La grande letteratura è musica. Ragion per cui ogni grande scrittore ha la propria musica, la propria metrica, quel suono che gli appartiene. Giulia Lombezzi scrive teatro e ha quel tipo di scrittura che si muove, risultato di un ascolto di se stessi e di ciò che si legge
Il senso della musica è l’armonia – la cosiddetta “dimensione verticale”. Nella scrittura è lo stesso. Più che la trama, il testo. E soprattutto il sottotesto, ossia l’armonizzazione degli elementi – non ciò che viene detto, ma come viene detto, attraverso quale dialogo segreto di elementi. Insomma, il modo in cui uno scrittore tesse i suoi fili, il gesto con cui “tiene” tutto e ci porta a spasso. La differenza tra elencare frasi e scrivere è soprattutto questa, ragion per cui ogni grande scrittore ha la propria musica, la propria metrica, quel suono che gli appartiene. Saper scrivere è un fatto di orecchio. Saper leggere, anche: possiamo sicuramente dirci in grado di riconoscere “il suono Xavier Marìas”, “il suono Philip Roth”, “il suono Proust” – chi è nato nel Novecento ricorda senza dubbio una fenomenale puntata di Pickwick in cui Alessandro Baricco “suonava” Proust e al pianoforte ne mostrava musicalmente la sintassi. La grande letteratura è musica. Scrivere significa portare in sé il canto, una sensibilità per l’aria, l’indivisibile rapporto col rintocco del proprio stesso passo. Chi scrive teatro queste cose le sa.
Giulia Lombezzi scrive teatro e ha appena pubblicato il suo secondo romanzo, “L’estate che ho ucciso mio nonno” (Bollati Boringhieri, 318 pp., 17 euro) e ha quel tipo di scrittura che si muove. E’ una grande dote. E’ il risultato di un lavoro. E’ l’esito di un ascolto, di se stessi e di ciò che si legge. Con “scrittura che si muove” si intenda sia una scrittura che cerca di continuo la propria musica cioè la propria stessa verità – se scrivere è pensare una forma, questa forma non può che essere in movimento – sia una scrittura che sa sempre stare un passo avanti alle vicende che racconta. Ma bando alla ciancia tecnica, c’è tutto un romanzo dentro “L’estate che ho ucciso mio nonno”, la storia di un nonno despota che, rimasto vedovo, va a vivere con la figlia Marta e la nipote Alice.
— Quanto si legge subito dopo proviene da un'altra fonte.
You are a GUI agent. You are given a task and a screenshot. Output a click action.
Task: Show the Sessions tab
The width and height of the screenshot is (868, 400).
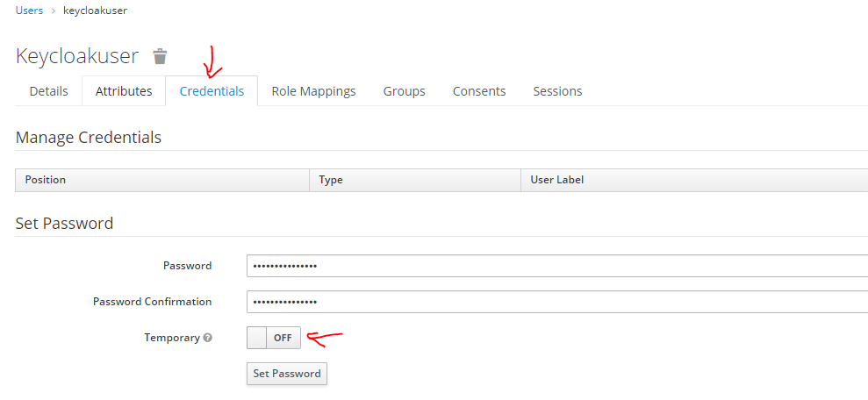(557, 91)
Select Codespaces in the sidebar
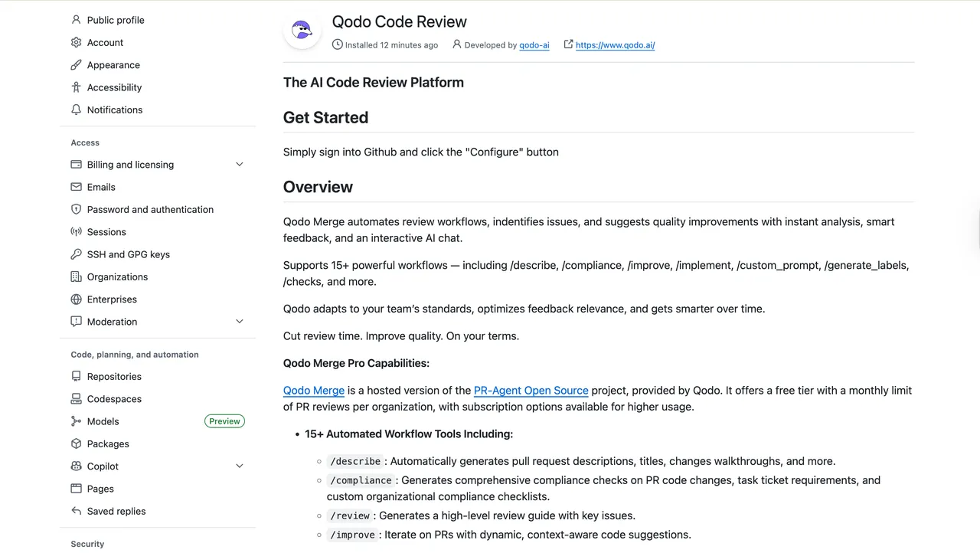Screen dimensions: 980x553 [x=114, y=399]
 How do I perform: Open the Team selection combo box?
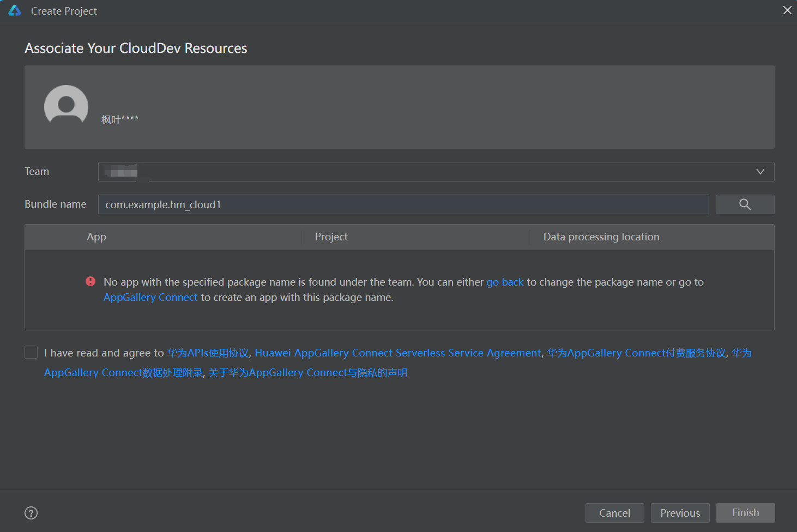point(425,172)
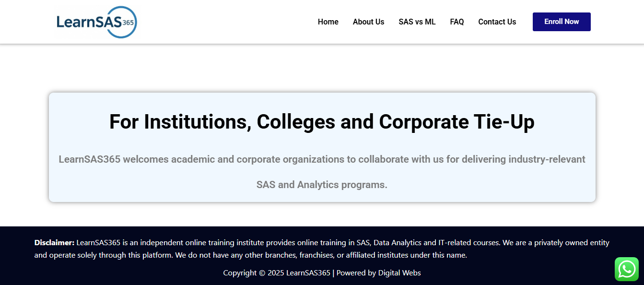Open the WhatsApp chat icon

(627, 269)
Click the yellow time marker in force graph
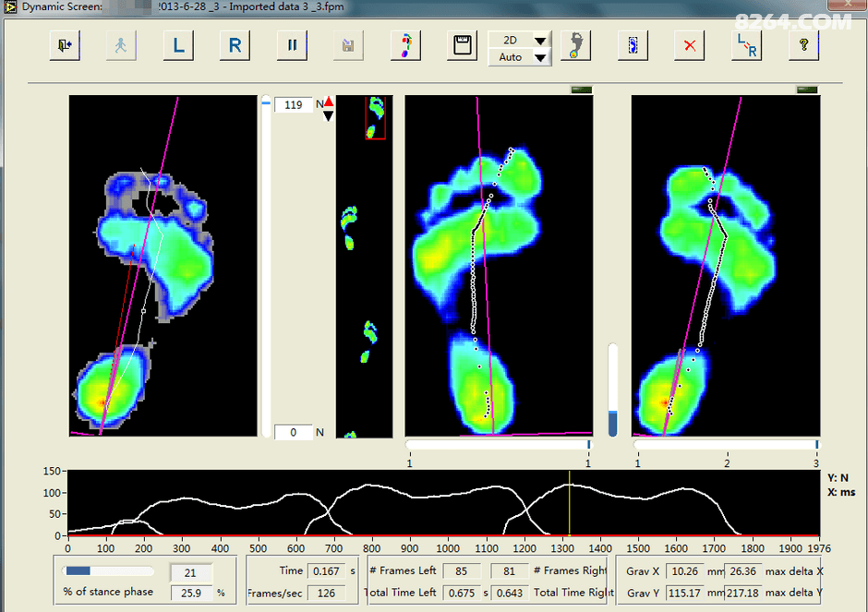 [x=570, y=503]
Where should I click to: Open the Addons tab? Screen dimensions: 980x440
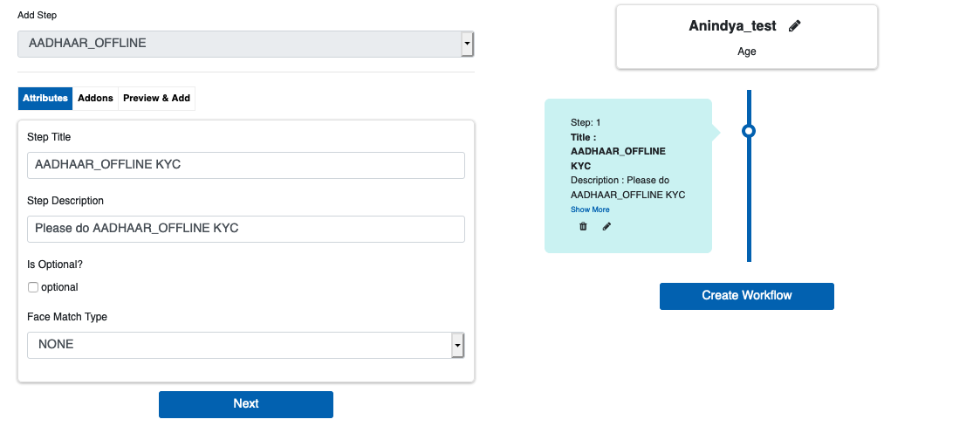click(x=95, y=99)
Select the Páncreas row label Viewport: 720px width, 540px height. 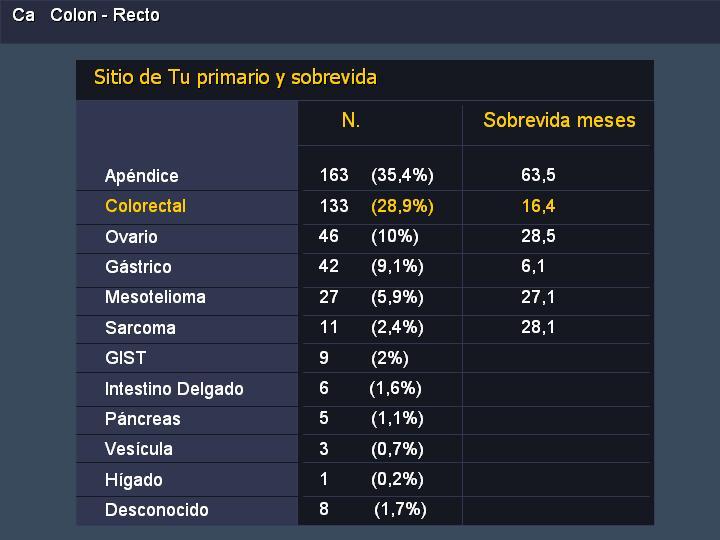tap(142, 419)
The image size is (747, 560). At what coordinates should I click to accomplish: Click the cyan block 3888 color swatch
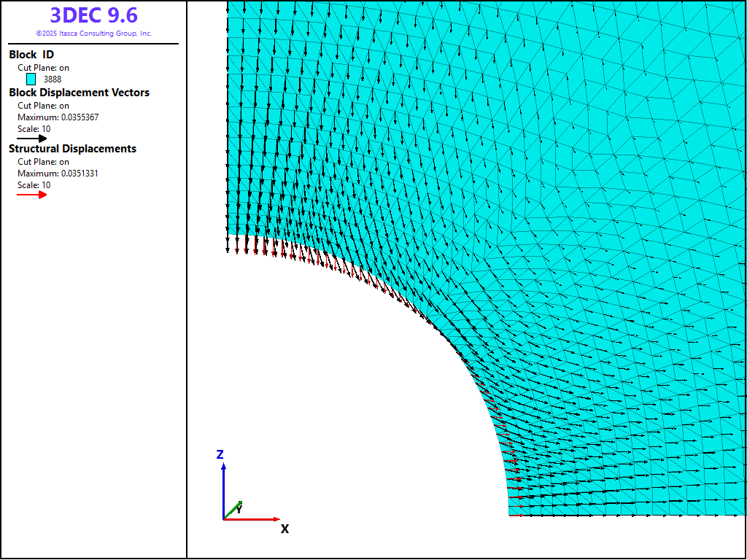point(31,79)
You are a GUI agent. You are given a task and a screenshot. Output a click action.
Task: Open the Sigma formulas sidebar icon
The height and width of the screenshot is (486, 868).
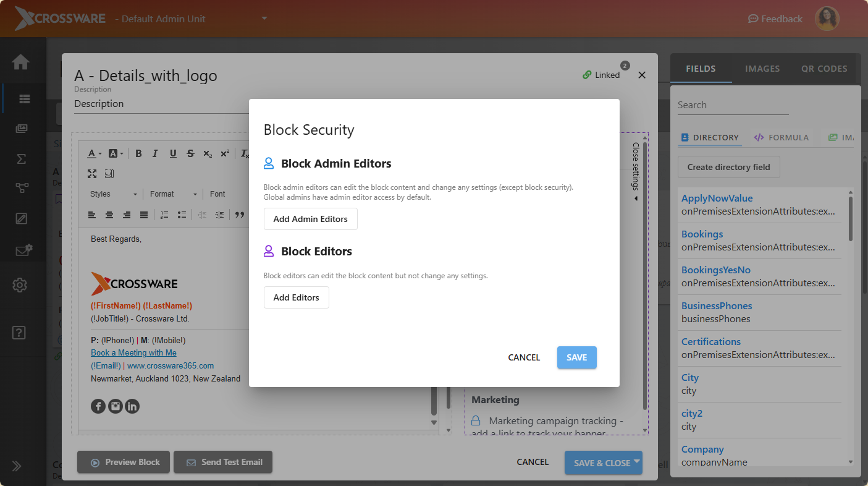pos(21,159)
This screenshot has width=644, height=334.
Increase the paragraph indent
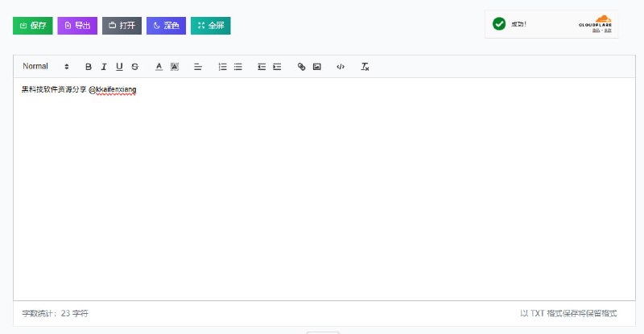pyautogui.click(x=277, y=67)
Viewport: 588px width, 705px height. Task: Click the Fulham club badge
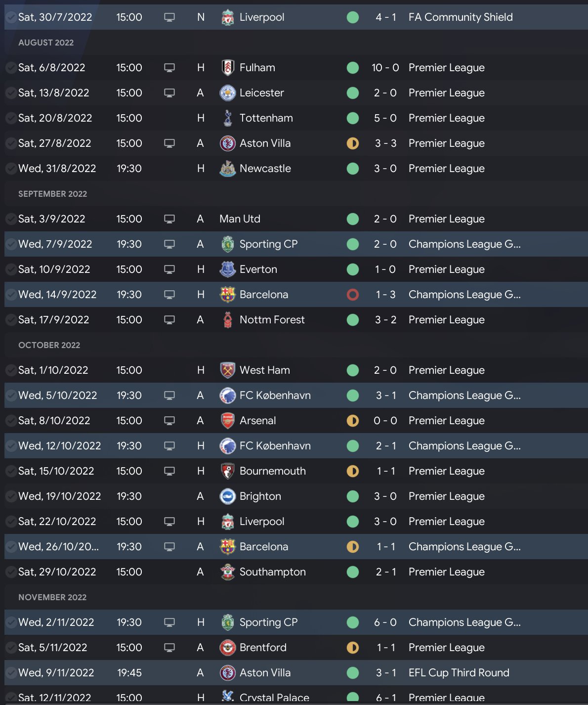[x=227, y=68]
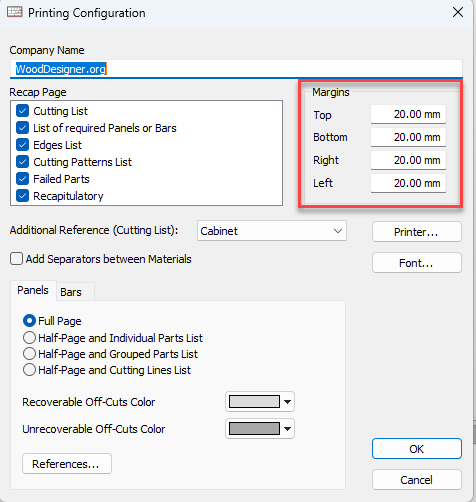Image resolution: width=476 pixels, height=502 pixels.
Task: Click the References button
Action: tap(67, 463)
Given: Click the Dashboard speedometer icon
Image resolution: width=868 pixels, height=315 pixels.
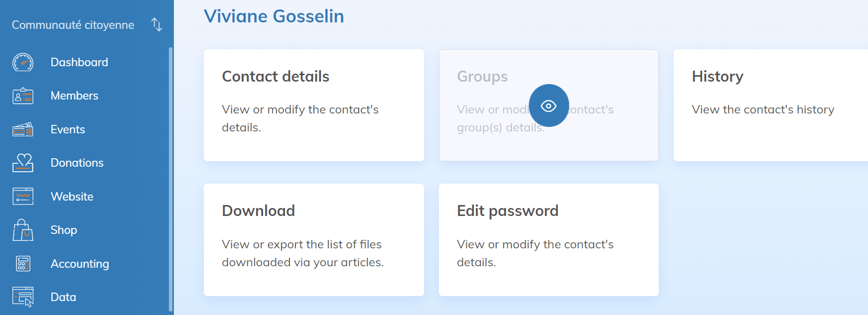Looking at the screenshot, I should [23, 62].
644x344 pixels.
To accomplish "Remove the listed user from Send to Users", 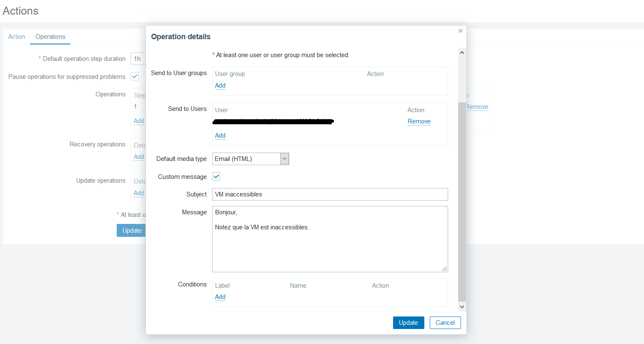I will 419,121.
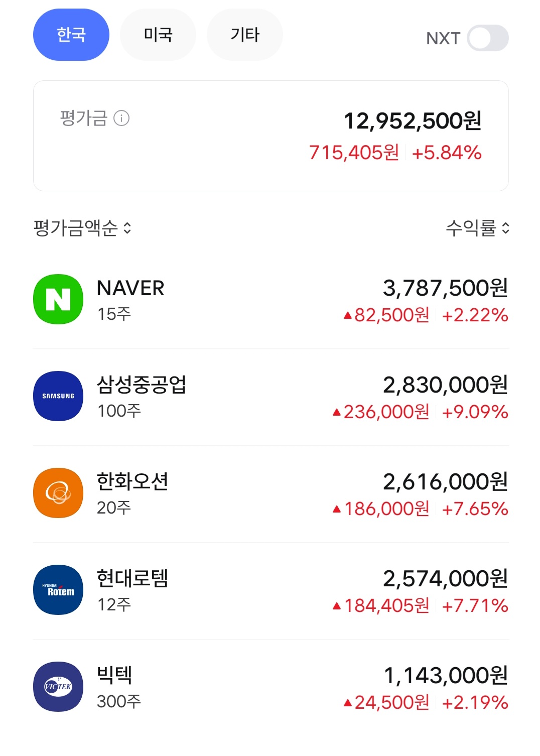Image resolution: width=540 pixels, height=756 pixels.
Task: Tap the total 12,952,500원 valuation amount
Action: pos(413,121)
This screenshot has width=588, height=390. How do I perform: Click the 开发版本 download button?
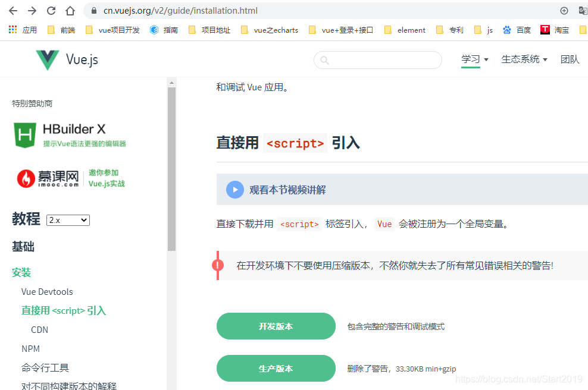click(276, 326)
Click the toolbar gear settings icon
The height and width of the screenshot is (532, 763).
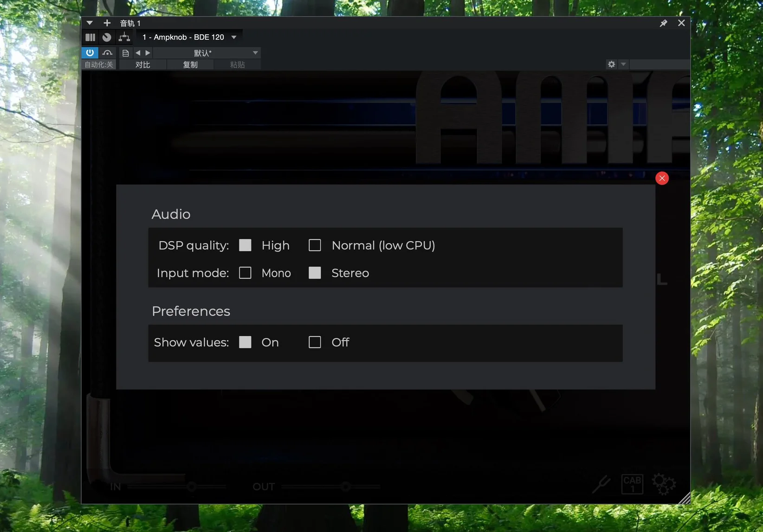[611, 64]
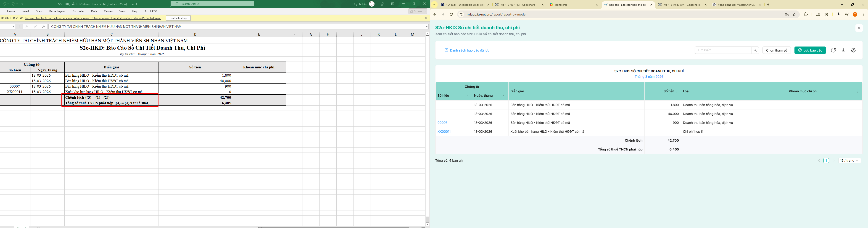Click the Enable Editing button
The image size is (868, 228).
pos(178,18)
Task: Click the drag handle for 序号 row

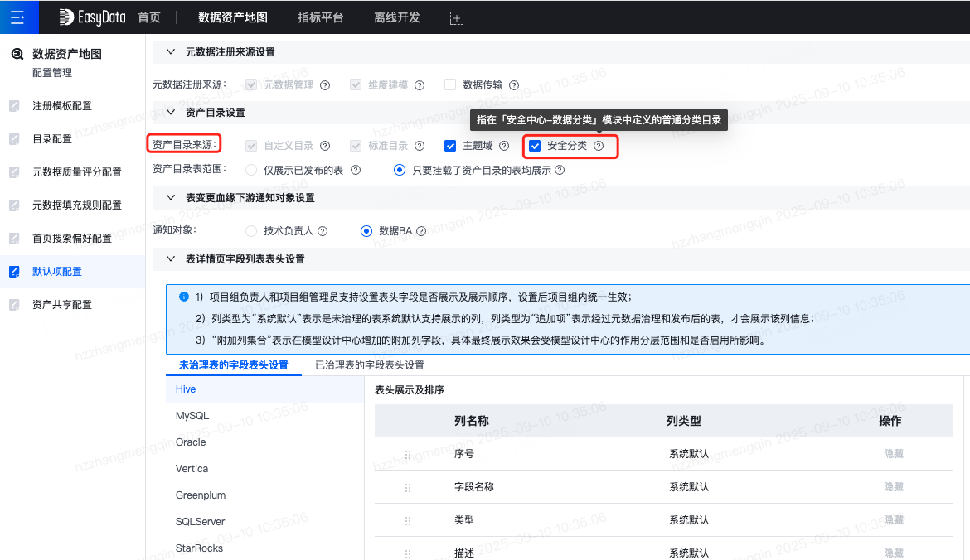Action: point(408,455)
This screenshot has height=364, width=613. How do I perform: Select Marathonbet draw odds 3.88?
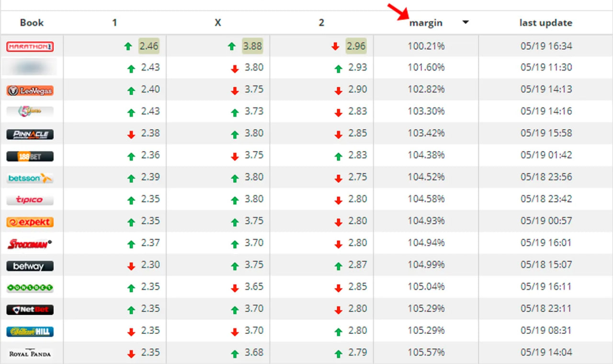(x=252, y=46)
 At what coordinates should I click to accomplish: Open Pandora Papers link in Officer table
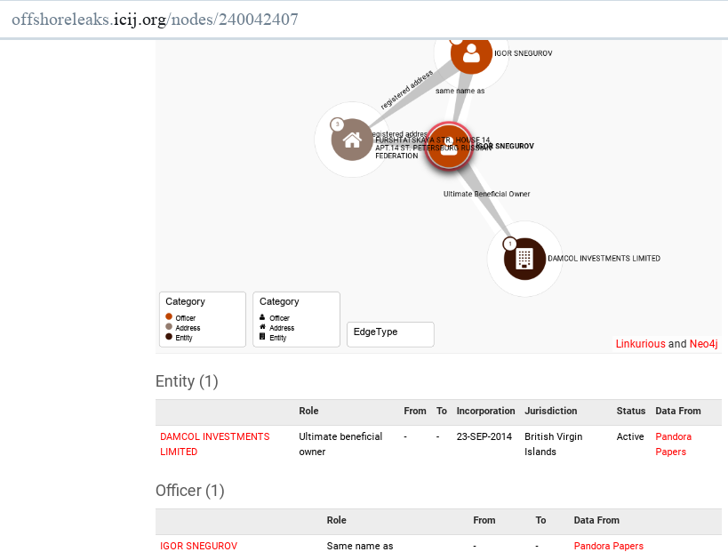pos(609,546)
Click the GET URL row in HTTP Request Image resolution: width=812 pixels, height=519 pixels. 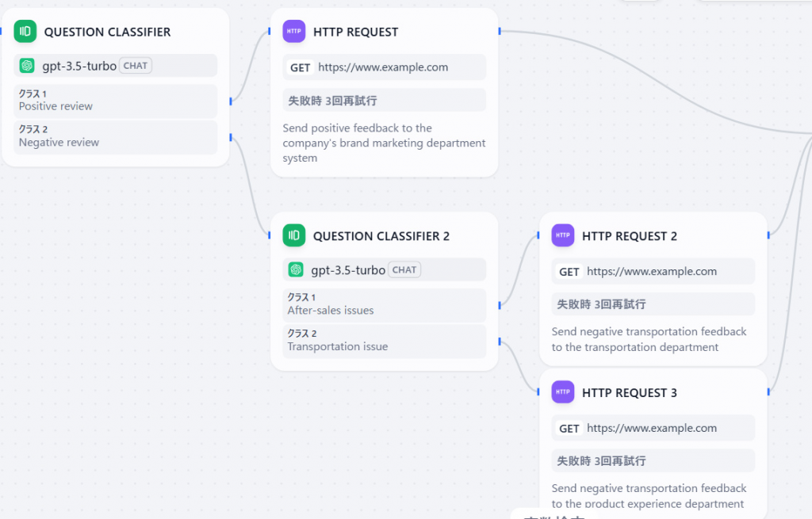coord(385,67)
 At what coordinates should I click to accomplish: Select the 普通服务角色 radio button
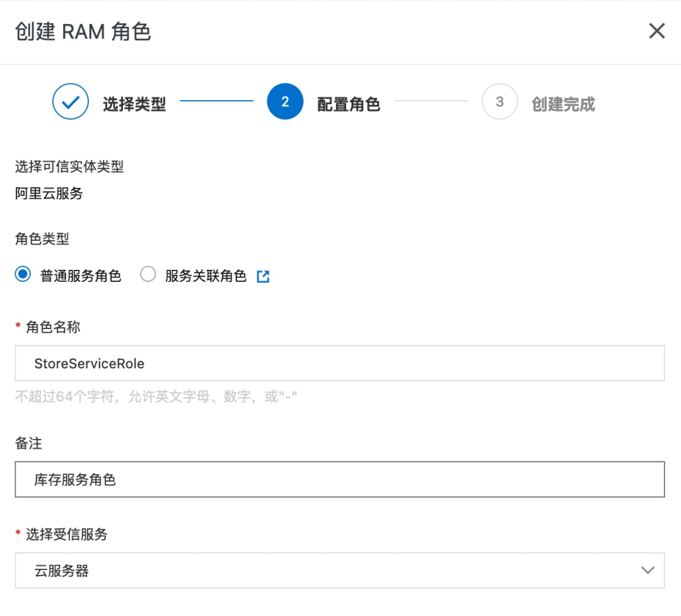(x=23, y=275)
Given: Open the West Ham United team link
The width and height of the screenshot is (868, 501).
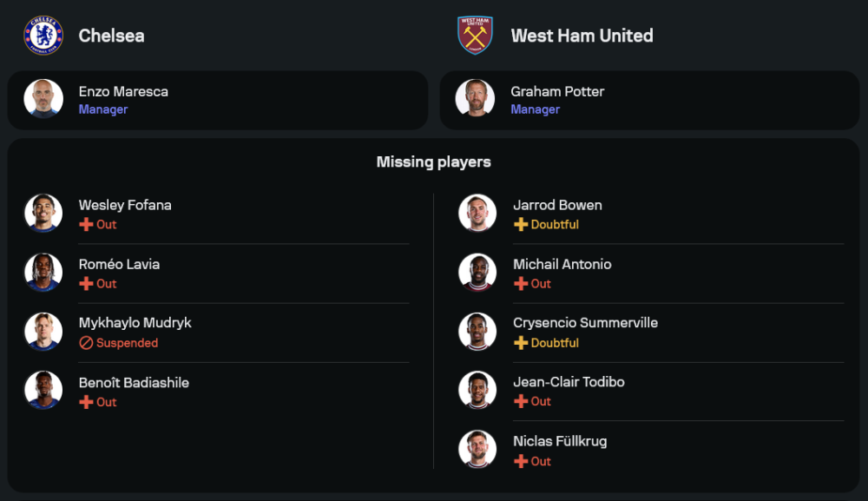Looking at the screenshot, I should point(582,36).
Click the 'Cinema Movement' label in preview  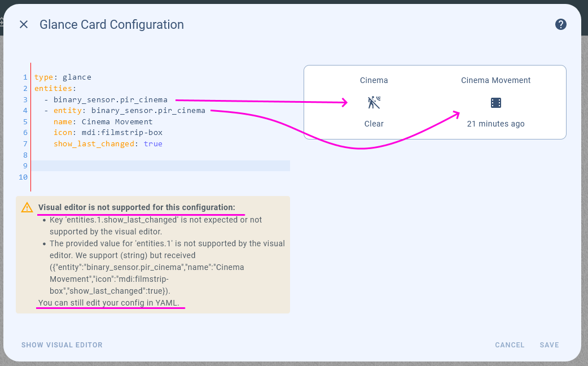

E al di là di ciò che racconta e di come Lombezzi lo organizza – e racconta sensazioni cui cerca sempre di dare un nome (lode a chi scrive cercando qualcosa che non sia solo la successione degli avvenimenti) – qui c’è, in senso stretto, una storia. “Togli la storia e non c’è più la letteratura”, predicava invano Isaac B. Singer, nume tutelare di noi anime semplici che, ancora, apriamo un romanzo e ci aspettiamo qualcosa.
Qui non si resta delusi. E la storia raccontata recede (ottima notizia) da tanta letteratura parentale in voga proprio perché, seppur di famiglia si parli, il romanzo è fatto di personaggi con sangue nelle vene e non soggiace allo psicologismo, all’interiorume, alla verbosa introspezione che ha preso il potere in tanta letteratura contemporanea, scacciando lo scrittore per intronare lo psicanalista domenicale. Lombezzi va altrove e trova sempre un modo diverso per guardare in faccia e in pancia Alice, la “ragazza che mangia” protagonista del romanzo, e la sua sofferenza emotiva. “Io non voglio diventare come te. O come nonna. Io non voglio sentirmi abitata dalle mie antenate ogni volta che provo dolore”, dice pensando alla madre. E lo fa con una lingua viva, comica e improvvisamente straziante, colloquiale e poi forbita, capace di trasparenze e evidenze toccanti, che fa divertire e venir voglia di voltar pagina. La migliore notizia che questo romanzo ci consegna è la musica: una voce che asseconda il suono stesso della vita così com’è mentre la si fa, mentre la si sente, mentre la si dice.